I remarked how impressive their house was and Mary told me they had bought it for cash with the money that Billy made in the first Joe Louis fight and had lived there ever since. He joked that he had many fights in that house but Mary Louise had won every one of them “by decision.” As he signed the boxing gloves and 8×10 photos I had brought along , his wife told me he still received autograph requests in the mail on average of several times a week and always replies, flattered that he would still be remembered over four decades after his last professional bout.
After we had finished the signing she suggested that Billy show us his memorabilia collection and to give us “The Tour” as she called it. We went downstairs to the large basement area where the walls were lined with photos, the largest being an artist’s rendering of Harry Greb. Among the others were pictures of Billy taken in action or at weigh-ins for his various bouts and photos of him posed with celebrities and presidents.
Mary Louise excused herself to make lunch and Billy would point out the different opponents by name. We came to a photo of Conn posed with former President Richard Nixon. I asked him what was he like. “Big sports fan,” he recalled simply. He then leaned toward me and lowered his voice to a whisper. “Nixon told me that he was hoping I would have beat that %#8&#@% Joe Louis.” I asked Billy if Nixon actually used those words and Billy nodded. I was astonished.
We continued along the wall with Billy pointing to the photos and saying a word or two about each one until…well he stopped and appeared frightened and even confused as if he could not remember where he was or who I was. He called for his wife. She returned and finished “the tour” with us picking up where Billy had left off. On our way back upstairs she explained that sometimes he “forgets” and was then in the early stages of Alzheimer’s disease but that the episodes usually don’t last long. It was clear she was his “anchor” and once he saw her he was himself again.

We finished lunch and said our goodbyes. It had been a wonderful meeting. Billy Conn and I posed for one last photo outside the front door of his house and I was on my way back to the airport in Newark and the flight home. I wrote them a thank you note and received a large manila envelope shortly after postmarked from Pittsburgh. Inside was a photo of Mary Louise and Billy, taken in 1941 right after they were married. I doubt that a more attractive couple ever existed. Mary Louise had signed “To Jim, It was our pleasure meeting you” and both had autographed it for me. It was a nice touch.

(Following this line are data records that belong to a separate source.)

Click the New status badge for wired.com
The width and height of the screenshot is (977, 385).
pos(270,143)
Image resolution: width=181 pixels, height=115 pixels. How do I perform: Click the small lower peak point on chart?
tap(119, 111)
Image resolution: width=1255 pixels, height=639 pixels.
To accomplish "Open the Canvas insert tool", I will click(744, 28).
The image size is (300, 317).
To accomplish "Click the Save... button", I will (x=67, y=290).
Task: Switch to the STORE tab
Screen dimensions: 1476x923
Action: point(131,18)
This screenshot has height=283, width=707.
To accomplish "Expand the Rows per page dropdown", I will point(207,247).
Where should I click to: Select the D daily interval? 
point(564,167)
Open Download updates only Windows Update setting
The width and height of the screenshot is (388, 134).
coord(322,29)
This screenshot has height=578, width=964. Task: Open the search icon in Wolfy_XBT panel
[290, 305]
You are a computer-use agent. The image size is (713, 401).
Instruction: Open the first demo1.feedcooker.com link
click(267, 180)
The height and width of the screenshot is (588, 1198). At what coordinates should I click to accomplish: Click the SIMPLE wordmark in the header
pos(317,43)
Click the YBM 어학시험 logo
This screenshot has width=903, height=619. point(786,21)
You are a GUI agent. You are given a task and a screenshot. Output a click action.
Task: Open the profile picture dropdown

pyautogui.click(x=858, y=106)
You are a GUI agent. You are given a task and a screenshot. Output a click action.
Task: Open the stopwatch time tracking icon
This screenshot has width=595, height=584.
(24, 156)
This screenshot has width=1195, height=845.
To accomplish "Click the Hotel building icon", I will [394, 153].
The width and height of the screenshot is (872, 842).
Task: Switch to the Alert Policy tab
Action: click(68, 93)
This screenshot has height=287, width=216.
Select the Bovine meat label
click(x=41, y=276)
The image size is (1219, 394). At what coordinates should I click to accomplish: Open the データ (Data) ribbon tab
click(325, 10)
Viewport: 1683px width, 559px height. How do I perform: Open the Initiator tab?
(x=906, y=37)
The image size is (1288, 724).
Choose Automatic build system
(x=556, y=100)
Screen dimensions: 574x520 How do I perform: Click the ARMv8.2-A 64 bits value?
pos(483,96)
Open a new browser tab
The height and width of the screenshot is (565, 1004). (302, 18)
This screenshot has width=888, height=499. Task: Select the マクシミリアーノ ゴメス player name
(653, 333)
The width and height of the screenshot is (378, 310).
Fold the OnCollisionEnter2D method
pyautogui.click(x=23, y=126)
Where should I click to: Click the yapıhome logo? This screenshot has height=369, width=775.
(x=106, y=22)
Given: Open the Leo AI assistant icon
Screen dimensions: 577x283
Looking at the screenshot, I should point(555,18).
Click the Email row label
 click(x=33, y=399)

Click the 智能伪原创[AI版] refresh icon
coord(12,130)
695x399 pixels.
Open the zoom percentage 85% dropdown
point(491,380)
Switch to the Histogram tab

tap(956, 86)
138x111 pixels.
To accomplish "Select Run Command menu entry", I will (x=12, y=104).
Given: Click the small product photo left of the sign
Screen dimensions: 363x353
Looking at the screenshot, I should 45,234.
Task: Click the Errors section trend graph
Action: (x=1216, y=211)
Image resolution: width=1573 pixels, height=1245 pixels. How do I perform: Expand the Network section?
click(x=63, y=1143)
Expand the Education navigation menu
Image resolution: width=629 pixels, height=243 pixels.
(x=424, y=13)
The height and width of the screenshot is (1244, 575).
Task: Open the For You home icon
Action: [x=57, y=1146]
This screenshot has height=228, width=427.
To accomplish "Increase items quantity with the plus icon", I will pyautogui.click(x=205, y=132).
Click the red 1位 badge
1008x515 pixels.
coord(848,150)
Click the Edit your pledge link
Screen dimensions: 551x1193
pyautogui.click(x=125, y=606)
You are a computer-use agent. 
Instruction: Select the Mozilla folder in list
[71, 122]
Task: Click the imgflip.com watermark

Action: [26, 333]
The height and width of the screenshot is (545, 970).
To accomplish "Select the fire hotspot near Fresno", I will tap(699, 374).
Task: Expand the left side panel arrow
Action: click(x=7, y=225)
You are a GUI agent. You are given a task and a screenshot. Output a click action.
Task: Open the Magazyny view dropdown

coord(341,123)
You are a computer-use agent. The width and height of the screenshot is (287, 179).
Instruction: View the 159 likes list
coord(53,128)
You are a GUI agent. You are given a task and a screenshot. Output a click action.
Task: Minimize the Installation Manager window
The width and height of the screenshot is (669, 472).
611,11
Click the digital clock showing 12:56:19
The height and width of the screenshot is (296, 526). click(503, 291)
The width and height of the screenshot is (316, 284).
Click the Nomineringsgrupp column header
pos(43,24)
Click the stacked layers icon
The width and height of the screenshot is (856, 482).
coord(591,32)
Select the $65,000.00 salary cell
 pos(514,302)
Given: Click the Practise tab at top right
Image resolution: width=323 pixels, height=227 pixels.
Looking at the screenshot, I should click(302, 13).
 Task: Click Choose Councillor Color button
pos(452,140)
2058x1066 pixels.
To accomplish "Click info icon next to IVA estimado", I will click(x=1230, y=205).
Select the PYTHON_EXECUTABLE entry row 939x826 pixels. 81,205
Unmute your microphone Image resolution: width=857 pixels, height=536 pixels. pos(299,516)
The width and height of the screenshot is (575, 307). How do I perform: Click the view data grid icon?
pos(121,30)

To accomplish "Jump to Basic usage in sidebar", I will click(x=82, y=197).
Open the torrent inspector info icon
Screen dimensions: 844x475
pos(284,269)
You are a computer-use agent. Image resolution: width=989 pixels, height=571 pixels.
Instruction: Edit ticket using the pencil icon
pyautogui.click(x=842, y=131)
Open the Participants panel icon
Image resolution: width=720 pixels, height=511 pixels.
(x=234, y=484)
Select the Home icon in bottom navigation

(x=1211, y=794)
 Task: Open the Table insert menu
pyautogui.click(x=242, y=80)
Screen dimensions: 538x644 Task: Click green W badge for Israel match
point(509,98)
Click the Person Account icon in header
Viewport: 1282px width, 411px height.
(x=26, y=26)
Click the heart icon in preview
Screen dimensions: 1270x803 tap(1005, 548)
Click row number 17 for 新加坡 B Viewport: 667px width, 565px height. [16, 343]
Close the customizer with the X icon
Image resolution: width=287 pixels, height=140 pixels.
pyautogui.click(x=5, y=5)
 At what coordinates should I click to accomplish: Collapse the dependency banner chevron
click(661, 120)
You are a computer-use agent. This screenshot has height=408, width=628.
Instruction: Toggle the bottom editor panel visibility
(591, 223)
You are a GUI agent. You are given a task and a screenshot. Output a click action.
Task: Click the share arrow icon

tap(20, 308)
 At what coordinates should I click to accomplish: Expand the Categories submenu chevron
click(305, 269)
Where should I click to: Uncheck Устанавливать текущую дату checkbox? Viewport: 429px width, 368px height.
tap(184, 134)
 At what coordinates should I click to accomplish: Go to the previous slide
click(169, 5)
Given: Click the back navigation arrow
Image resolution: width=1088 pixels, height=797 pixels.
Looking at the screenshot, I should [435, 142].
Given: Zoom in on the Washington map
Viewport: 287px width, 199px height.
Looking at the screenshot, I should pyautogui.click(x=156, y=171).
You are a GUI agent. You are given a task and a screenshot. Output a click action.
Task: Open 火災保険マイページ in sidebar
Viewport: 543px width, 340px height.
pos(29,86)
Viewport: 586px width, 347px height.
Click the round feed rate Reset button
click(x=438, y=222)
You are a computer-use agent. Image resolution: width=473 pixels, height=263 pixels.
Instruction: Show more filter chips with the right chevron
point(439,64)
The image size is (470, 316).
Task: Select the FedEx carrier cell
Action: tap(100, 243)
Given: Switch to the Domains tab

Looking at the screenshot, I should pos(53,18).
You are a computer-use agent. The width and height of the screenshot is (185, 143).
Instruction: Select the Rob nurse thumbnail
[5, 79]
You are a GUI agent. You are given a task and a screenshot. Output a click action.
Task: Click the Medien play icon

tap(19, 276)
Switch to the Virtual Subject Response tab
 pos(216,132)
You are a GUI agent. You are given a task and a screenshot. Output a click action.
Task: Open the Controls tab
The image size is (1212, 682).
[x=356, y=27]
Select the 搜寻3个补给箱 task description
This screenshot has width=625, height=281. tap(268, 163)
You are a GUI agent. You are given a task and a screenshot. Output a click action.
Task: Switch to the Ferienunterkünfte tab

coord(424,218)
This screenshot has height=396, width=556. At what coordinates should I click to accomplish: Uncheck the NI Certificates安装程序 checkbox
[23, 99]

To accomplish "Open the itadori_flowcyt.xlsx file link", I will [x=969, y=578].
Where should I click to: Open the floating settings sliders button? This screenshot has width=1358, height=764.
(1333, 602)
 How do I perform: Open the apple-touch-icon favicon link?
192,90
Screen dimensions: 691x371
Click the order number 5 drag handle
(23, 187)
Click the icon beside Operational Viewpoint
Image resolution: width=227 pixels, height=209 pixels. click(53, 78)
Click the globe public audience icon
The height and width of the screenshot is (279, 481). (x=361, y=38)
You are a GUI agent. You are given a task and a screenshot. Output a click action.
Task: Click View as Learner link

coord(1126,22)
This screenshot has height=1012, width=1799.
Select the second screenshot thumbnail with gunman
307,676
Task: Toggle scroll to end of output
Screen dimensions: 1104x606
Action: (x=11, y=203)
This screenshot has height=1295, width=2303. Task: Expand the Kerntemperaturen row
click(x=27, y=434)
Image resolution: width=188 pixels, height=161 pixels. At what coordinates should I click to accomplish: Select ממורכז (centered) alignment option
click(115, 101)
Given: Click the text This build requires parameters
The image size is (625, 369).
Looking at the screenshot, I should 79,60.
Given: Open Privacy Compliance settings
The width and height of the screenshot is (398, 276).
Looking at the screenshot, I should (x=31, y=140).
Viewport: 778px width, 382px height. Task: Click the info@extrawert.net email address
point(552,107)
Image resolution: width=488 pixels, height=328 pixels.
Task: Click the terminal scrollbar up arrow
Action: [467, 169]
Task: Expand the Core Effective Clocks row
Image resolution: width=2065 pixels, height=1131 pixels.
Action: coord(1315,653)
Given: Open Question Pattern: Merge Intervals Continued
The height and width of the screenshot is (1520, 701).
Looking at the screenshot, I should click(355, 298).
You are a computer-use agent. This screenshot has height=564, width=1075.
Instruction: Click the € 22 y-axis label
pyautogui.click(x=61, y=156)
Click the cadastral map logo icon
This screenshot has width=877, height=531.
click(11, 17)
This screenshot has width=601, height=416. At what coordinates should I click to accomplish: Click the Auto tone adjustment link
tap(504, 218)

On May 29, 1993 I was watching the evening news and learned that Billy Conn had died. They played the clips from the famous Joe Louis fight and told the story briefly of the kid from Pittsburgh who ALMOST became the heavyweight champion of the world. Mary Louise lived another 24 years, full of life until the end at age 94.
In the classic Marlon Brando film On the Waterfront there’s the famous scene shot in the back of a cab with the line, “I could have been a contender.” Rod Steiger, playing “Marlon Brando’s brother, reflects on the early promise of Brando’s character Terry with the words, “You could have been another Billy Conn.”
I realized the impossibility of it. There could not have been nor would there ever be “another Billy Conn.”